◆ WHAT IS BEING ASKED: For each record that follows, write out an identical copy.

= Beginning of Section =

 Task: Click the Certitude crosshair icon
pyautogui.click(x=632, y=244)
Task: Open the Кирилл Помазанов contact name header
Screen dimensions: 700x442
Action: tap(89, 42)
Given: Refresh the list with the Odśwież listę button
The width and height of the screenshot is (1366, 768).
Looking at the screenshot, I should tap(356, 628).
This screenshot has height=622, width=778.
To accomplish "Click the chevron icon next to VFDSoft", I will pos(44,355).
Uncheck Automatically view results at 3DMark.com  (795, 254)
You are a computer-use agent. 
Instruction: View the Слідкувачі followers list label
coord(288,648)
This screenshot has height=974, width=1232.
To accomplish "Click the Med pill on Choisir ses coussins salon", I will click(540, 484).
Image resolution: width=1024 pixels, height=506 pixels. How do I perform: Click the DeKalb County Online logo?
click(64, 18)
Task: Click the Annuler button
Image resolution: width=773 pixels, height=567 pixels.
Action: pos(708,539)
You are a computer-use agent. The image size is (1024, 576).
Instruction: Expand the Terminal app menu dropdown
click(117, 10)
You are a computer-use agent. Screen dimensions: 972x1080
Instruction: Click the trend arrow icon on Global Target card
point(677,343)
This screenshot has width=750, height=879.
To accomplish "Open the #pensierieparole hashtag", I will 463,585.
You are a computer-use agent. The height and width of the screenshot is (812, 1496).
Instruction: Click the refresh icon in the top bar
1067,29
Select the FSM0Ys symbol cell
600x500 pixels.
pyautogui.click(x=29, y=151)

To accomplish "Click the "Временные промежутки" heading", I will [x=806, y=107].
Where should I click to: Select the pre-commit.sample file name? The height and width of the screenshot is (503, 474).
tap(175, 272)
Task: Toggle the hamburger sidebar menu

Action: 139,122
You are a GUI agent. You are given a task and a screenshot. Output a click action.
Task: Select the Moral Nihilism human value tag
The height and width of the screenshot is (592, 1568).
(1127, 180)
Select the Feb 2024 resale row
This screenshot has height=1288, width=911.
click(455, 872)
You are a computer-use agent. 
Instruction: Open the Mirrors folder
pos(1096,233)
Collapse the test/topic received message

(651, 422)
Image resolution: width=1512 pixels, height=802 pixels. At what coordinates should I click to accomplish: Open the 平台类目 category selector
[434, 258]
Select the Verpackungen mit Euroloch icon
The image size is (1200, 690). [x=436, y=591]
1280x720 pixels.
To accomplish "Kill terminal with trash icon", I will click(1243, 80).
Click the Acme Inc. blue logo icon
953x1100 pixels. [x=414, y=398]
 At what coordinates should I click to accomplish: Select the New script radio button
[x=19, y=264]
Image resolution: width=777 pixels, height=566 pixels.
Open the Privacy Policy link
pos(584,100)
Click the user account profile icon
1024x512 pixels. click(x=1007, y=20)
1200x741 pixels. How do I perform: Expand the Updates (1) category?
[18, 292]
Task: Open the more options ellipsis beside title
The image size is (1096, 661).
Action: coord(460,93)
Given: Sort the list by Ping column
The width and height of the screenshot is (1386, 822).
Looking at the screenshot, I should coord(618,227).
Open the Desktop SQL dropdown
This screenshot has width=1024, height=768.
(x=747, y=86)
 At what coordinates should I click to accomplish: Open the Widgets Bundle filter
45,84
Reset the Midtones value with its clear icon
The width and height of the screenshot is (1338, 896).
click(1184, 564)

= End of Section =

◆ COMPLETED TASK:
 Task: Click the Certitude crosshair icon
pyautogui.click(x=632, y=244)
Task: Open the Кирилл Помазанов contact name header
Screen dimensions: 700x442
Action: tap(89, 42)
Given: Refresh the list with the Odśwież listę button
The width and height of the screenshot is (1366, 768).
Looking at the screenshot, I should tap(356, 628).
This screenshot has height=622, width=778.
To accomplish "Click the chevron icon next to VFDSoft", I will pos(44,355).
Uncheck Automatically view results at 3DMark.com  (795, 254)
You are a computer-use agent. 
Instruction: View the Слідкувачі followers list label
coord(288,648)
This screenshot has height=974, width=1232.
To accomplish "Click the Med pill on Choisir ses coussins salon", I will click(540, 484).
Image resolution: width=1024 pixels, height=506 pixels. How do I perform: Click the DeKalb County Online logo?
click(64, 18)
Task: Click the Annuler button
Image resolution: width=773 pixels, height=567 pixels.
Action: pos(708,539)
You are a computer-use agent. The image size is (1024, 576).
Instruction: Expand the Terminal app menu dropdown
click(117, 10)
You are a computer-use agent. Screen dimensions: 972x1080
Instruction: Click the trend arrow icon on Global Target card
point(677,343)
This screenshot has width=750, height=879.
To accomplish "Open the #pensierieparole hashtag", I will 463,585.
You are a computer-use agent. The height and width of the screenshot is (812, 1496).
Instruction: Click the refresh icon in the top bar
1067,29
Select the FSM0Ys symbol cell
600x500 pixels.
pyautogui.click(x=29, y=151)

To accomplish "Click the "Временные промежутки" heading", I will [x=806, y=107].
Where should I click to: Select the pre-commit.sample file name? The height and width of the screenshot is (503, 474).
tap(175, 272)
Task: Toggle the hamburger sidebar menu

Action: 139,122
You are a GUI agent. You are given a task and a screenshot. Output a click action.
Task: Select the Moral Nihilism human value tag
The height and width of the screenshot is (592, 1568).
(1127, 180)
Select the Feb 2024 resale row
This screenshot has height=1288, width=911.
click(455, 872)
You are a computer-use agent. 
Instruction: Open the Mirrors folder
pos(1096,233)
Collapse the test/topic received message

(651, 422)
Image resolution: width=1512 pixels, height=802 pixels. At what coordinates should I click to accomplish: Open the 平台类目 category selector
[434, 258]
Select the Verpackungen mit Euroloch icon
The image size is (1200, 690). [x=436, y=591]
1280x720 pixels.
To accomplish "Kill terminal with trash icon", I will click(1243, 80).
Click the Acme Inc. blue logo icon
953x1100 pixels. [x=414, y=398]
 At what coordinates should I click to accomplish: Select the New script radio button
[x=19, y=264]
Image resolution: width=777 pixels, height=566 pixels.
Open the Privacy Policy link
pos(584,100)
Click the user account profile icon
1024x512 pixels. click(x=1007, y=20)
1200x741 pixels. How do I perform: Expand the Updates (1) category?
[18, 292]
Task: Open the more options ellipsis beside title
The image size is (1096, 661).
Action: coord(460,93)
Given: Sort the list by Ping column
The width and height of the screenshot is (1386, 822).
Looking at the screenshot, I should coord(618,227).
Open the Desktop SQL dropdown
This screenshot has width=1024, height=768.
(x=747, y=86)
 At what coordinates should I click to accomplish: Open the Widgets Bundle filter
45,84
Reset the Midtones value with its clear icon
The width and height of the screenshot is (1338, 896).
click(1184, 564)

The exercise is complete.